Transitional Cycle Shift™ Grow to Bloom

August 4, 2021

Indoor growers use the switch from eighteen hours of light to twelve in order to signal to plants that the time has come to move into the flowering, or bloom stage, of the growth cycle. Whilst this is effective, it fails to give plants the necessary time to adequately prepare for the significant biochemical changes required to make this transition, adversely stressing the plants, potentially stunting the size and quality of the yield they eventually produce.

The concentration and distribution of auxins and cytokinins throughout a plant determine the focus of plant growth. Auxins are produced during daylight hours whilst cytokinins are produced at night. When the concentration of cytokinins exceeds that of auxins, bud production, or the flowering stage, is induced.

When plants don’t have the time to prepare for this hormonal shift, as they would in nature, they’re forced to draw on essential energy stores in order to compensate for their unpreparedness. It can be days before a plant is able to properly readjust to its new situation, let alone rebuild the stored energy lost in the process. Given that these hormones play a role in many different aspects of plant growth, including disease resistance, minimising their workload likely ensures a greater level of general plant health.

The new frontier of LED lighting allows us to better mimic the process that plants would properly go through in nature.
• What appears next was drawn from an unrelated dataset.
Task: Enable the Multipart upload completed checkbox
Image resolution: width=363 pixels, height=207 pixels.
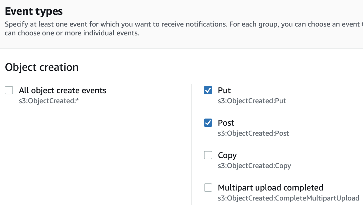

When the days get shorter, a preponderance of light from the blue end of the spectrum gives way to a majority from the red, higher wavelength end. By mapping and simulating this shift in light spectrum, Optex grow lights utilise plants’ own biochemical processes to transition comfortably between the stages of their growth cycle, maintaining their energy stores, and minimising essential growing time lost to an unstable transition.